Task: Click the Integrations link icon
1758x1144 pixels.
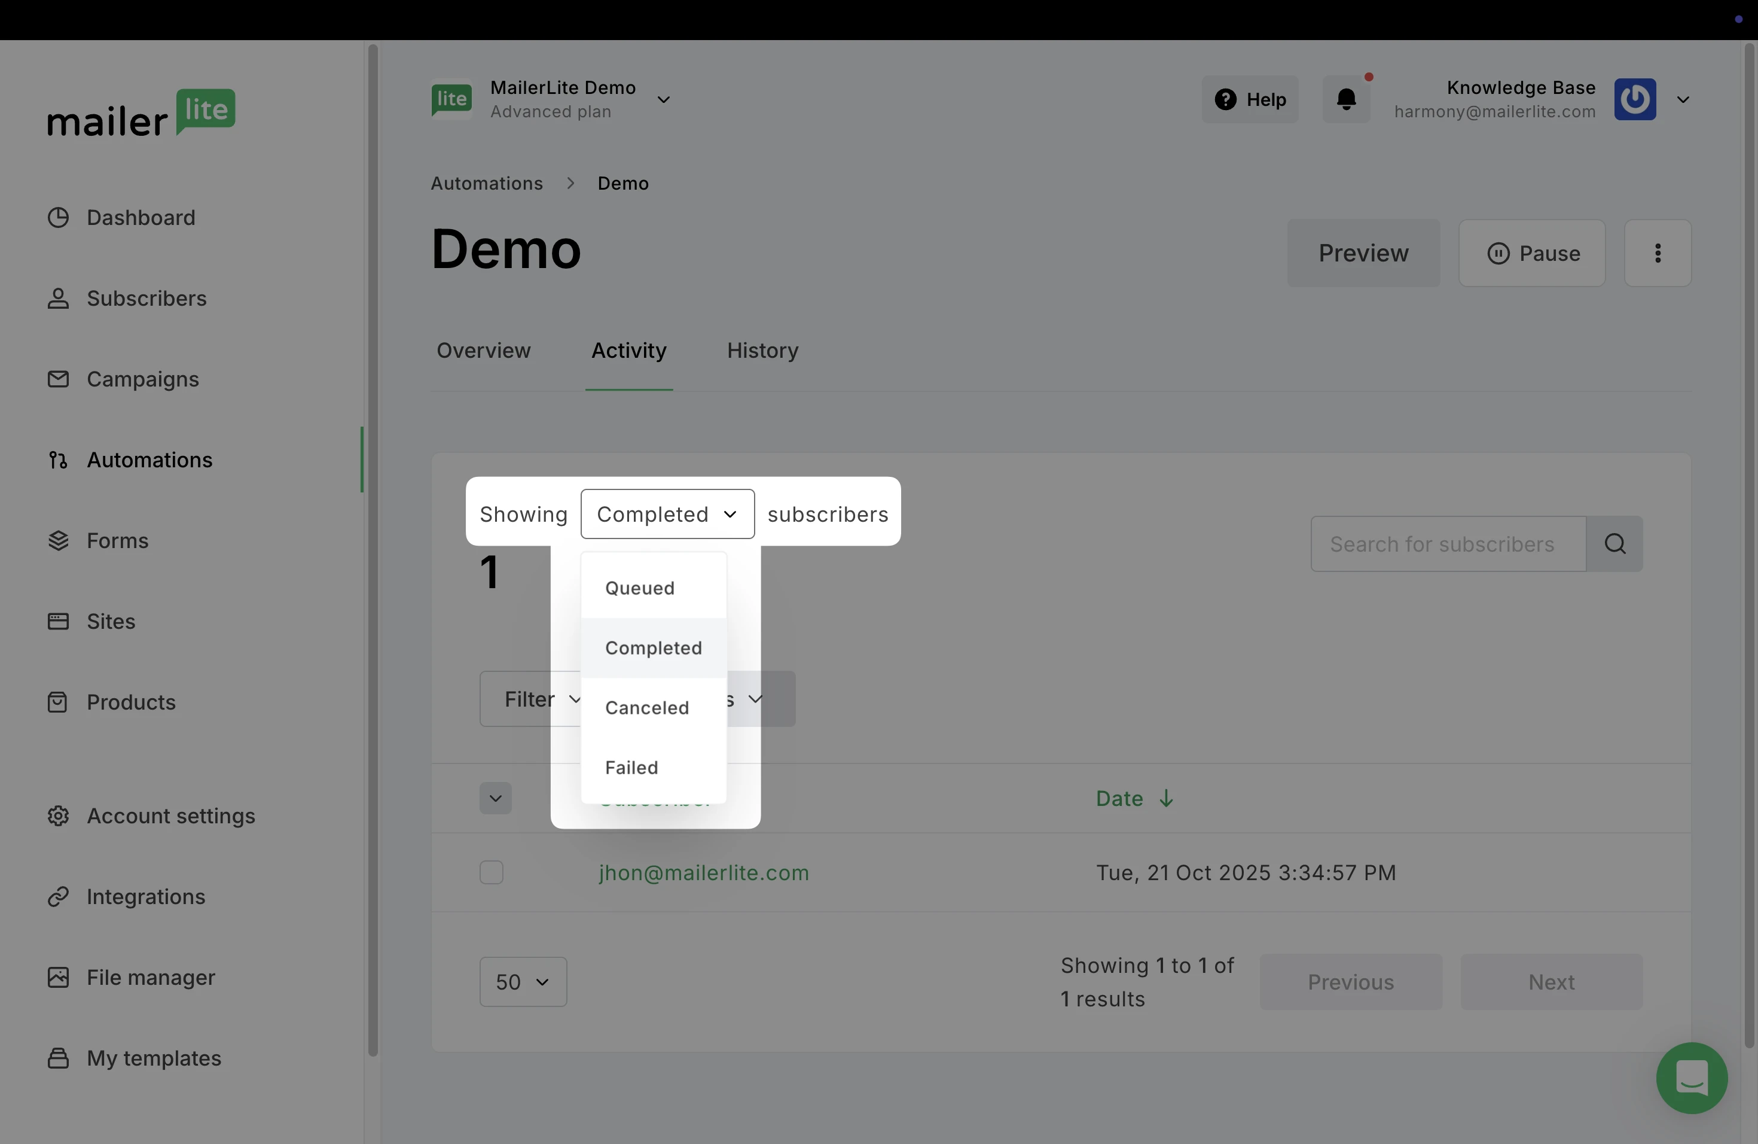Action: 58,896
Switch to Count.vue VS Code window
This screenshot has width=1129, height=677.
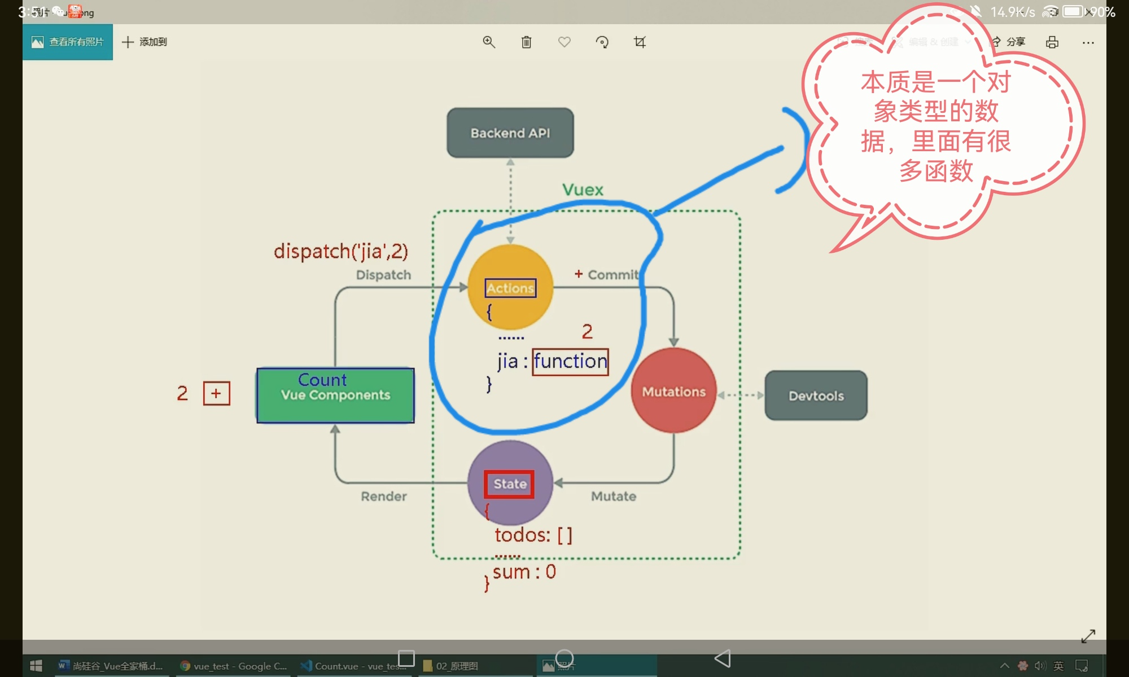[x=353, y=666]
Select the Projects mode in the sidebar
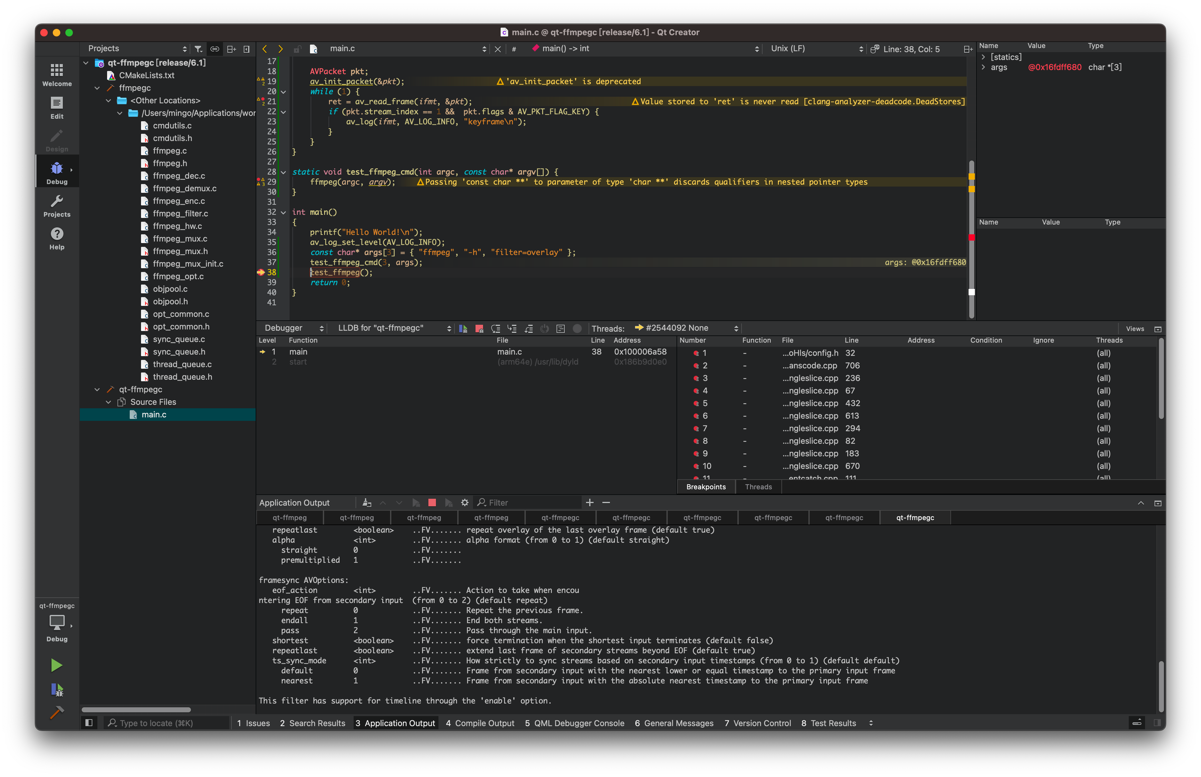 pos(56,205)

*WORK REQUEST:* Nothing but the lines from the one that holds "Switch to Count.vue VS Code window" through the end of the data should appear, written out exactly, without pictures.

*RESULT:*
Switch to Count.vue VS Code window
This screenshot has width=1129, height=677.
[x=353, y=666]
Select the Projects mode in the sidebar
 pos(56,205)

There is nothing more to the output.